►

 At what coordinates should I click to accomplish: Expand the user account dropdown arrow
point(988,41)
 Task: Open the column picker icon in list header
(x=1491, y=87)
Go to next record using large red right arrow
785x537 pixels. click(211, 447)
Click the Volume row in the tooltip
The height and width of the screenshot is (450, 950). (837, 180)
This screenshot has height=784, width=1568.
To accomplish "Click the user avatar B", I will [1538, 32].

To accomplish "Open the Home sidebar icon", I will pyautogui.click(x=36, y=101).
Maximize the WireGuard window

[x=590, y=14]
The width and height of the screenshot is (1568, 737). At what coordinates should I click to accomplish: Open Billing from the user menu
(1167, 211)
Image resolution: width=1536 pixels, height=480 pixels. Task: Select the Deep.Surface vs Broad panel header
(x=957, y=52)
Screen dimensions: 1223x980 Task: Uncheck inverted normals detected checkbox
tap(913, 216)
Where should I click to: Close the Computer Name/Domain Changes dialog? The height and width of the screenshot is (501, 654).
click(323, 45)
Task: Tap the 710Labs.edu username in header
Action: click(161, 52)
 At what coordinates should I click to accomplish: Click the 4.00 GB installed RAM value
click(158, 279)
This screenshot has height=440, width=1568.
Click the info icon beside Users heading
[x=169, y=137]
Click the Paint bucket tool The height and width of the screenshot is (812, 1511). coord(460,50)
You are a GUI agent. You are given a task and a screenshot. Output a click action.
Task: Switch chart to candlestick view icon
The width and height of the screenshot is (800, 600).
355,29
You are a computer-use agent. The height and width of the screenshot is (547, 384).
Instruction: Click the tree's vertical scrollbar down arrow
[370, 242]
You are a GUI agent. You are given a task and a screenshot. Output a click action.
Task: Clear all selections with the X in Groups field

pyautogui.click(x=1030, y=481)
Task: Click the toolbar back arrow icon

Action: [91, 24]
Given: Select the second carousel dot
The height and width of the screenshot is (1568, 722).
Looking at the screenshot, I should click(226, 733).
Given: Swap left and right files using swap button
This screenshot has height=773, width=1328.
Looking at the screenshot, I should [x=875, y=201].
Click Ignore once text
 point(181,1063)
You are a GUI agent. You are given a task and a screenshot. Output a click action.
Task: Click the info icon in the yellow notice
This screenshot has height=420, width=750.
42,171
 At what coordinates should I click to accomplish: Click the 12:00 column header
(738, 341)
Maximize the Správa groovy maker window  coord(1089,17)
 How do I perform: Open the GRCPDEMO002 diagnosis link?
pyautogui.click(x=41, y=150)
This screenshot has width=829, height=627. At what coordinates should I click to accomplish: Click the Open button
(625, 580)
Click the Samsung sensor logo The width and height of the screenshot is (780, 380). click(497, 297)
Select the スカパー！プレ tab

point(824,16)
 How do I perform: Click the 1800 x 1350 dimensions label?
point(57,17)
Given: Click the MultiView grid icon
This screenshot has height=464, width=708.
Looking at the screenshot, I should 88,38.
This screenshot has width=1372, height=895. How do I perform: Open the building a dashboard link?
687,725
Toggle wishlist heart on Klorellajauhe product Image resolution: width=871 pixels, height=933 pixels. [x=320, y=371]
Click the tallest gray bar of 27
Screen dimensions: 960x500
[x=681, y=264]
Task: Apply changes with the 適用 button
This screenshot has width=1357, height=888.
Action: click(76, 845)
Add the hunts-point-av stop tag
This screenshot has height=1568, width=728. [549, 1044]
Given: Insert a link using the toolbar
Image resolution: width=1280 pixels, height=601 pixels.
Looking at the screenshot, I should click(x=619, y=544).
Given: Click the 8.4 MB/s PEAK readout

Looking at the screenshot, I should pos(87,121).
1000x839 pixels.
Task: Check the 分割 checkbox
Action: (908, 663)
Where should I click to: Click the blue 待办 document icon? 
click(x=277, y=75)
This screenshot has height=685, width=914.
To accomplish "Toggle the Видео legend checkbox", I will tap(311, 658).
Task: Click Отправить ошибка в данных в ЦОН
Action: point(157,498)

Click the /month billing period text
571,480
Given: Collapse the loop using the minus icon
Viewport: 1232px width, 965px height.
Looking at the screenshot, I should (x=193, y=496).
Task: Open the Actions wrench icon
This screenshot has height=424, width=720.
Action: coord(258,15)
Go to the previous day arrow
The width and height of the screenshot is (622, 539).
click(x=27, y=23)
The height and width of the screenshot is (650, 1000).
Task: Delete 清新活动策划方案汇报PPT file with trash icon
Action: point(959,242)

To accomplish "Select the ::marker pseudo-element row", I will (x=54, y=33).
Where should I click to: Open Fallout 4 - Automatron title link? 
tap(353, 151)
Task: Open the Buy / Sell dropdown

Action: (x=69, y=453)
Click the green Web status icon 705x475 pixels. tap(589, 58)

◄

## TASK TO COMPLETE
Your task is to retype all of the lines above exactly.

## EXERCISE RESPONSE
 At what coordinates should I click to accomplish: Expand the user account dropdown arrow
point(988,41)
 Task: Open the column picker icon in list header
(x=1491, y=87)
Go to next record using large red right arrow
785x537 pixels. click(211, 447)
Click the Volume row in the tooltip
The height and width of the screenshot is (450, 950). (837, 180)
This screenshot has height=784, width=1568.
To accomplish "Click the user avatar B", I will [1538, 32].

To accomplish "Open the Home sidebar icon", I will pyautogui.click(x=36, y=101).
Maximize the WireGuard window

[x=590, y=14]
The width and height of the screenshot is (1568, 737). At what coordinates should I click to accomplish: Open Billing from the user menu
(1167, 211)
Image resolution: width=1536 pixels, height=480 pixels. Task: Select the Deep.Surface vs Broad panel header
(x=957, y=52)
Screen dimensions: 1223x980 Task: Uncheck inverted normals detected checkbox
tap(913, 216)
Where should I click to: Close the Computer Name/Domain Changes dialog? The height and width of the screenshot is (501, 654).
click(323, 45)
Task: Tap the 710Labs.edu username in header
Action: click(161, 52)
 At what coordinates should I click to accomplish: Click the 4.00 GB installed RAM value
click(158, 279)
This screenshot has height=440, width=1568.
Click the info icon beside Users heading
[x=169, y=137]
Click the Paint bucket tool The height and width of the screenshot is (812, 1511). coord(460,50)
You are a GUI agent. You are given a task and a screenshot. Output a click action.
Task: Switch chart to candlestick view icon
The width and height of the screenshot is (800, 600).
355,29
You are a computer-use agent. The height and width of the screenshot is (547, 384).
Instruction: Click the tree's vertical scrollbar down arrow
[370, 242]
You are a GUI agent. You are given a task and a screenshot. Output a click action.
Task: Clear all selections with the X in Groups field

pyautogui.click(x=1030, y=481)
Task: Click the toolbar back arrow icon

Action: [91, 24]
Given: Select the second carousel dot
The height and width of the screenshot is (1568, 722).
Looking at the screenshot, I should click(226, 733).
Given: Swap left and right files using swap button
This screenshot has height=773, width=1328.
Looking at the screenshot, I should [x=875, y=201].
Click Ignore once text
 point(181,1063)
You are a GUI agent. You are given a task and a screenshot. Output a click action.
Task: Click the info icon in the yellow notice
This screenshot has height=420, width=750.
42,171
 At what coordinates should I click to accomplish: Click the 12:00 column header
(738, 341)
Maximize the Správa groovy maker window  coord(1089,17)
 How do I perform: Open the GRCPDEMO002 diagnosis link?
pyautogui.click(x=41, y=150)
This screenshot has width=829, height=627. At what coordinates should I click to accomplish: Click the Open button
(625, 580)
Click the Samsung sensor logo The width and height of the screenshot is (780, 380). click(497, 297)
Select the スカパー！プレ tab

point(824,16)
 How do I perform: Click the 1800 x 1350 dimensions label?
point(57,17)
Given: Click the MultiView grid icon
This screenshot has height=464, width=708.
Looking at the screenshot, I should 88,38.
This screenshot has width=1372, height=895. How do I perform: Open the building a dashboard link?
687,725
Toggle wishlist heart on Klorellajauhe product Image resolution: width=871 pixels, height=933 pixels. [x=320, y=371]
Click the tallest gray bar of 27
Screen dimensions: 960x500
[x=681, y=264]
Task: Apply changes with the 適用 button
This screenshot has width=1357, height=888.
Action: click(76, 845)
Add the hunts-point-av stop tag
This screenshot has height=1568, width=728. [549, 1044]
Given: Insert a link using the toolbar
Image resolution: width=1280 pixels, height=601 pixels.
Looking at the screenshot, I should click(x=619, y=544).
Given: Click the 8.4 MB/s PEAK readout

Looking at the screenshot, I should pos(87,121).
1000x839 pixels.
Task: Check the 分割 checkbox
Action: (908, 663)
Where should I click to: Click the blue 待办 document icon? 
click(x=277, y=75)
This screenshot has height=685, width=914.
To accomplish "Toggle the Видео legend checkbox", I will tap(311, 658).
Task: Click Отправить ошибка в данных в ЦОН
Action: point(157,498)

Click the /month billing period text
571,480
Given: Collapse the loop using the minus icon
Viewport: 1232px width, 965px height.
Looking at the screenshot, I should (x=193, y=496).
Task: Open the Actions wrench icon
This screenshot has height=424, width=720.
Action: coord(258,15)
Go to the previous day arrow
The width and height of the screenshot is (622, 539).
click(x=27, y=23)
The height and width of the screenshot is (650, 1000).
Task: Delete 清新活动策划方案汇报PPT file with trash icon
Action: point(959,242)

To accomplish "Select the ::marker pseudo-element row", I will (x=54, y=33).
Where should I click to: Open Fallout 4 - Automatron title link? 
tap(353, 151)
Task: Open the Buy / Sell dropdown

Action: (x=69, y=453)
Click the green Web status icon 705x475 pixels. tap(589, 58)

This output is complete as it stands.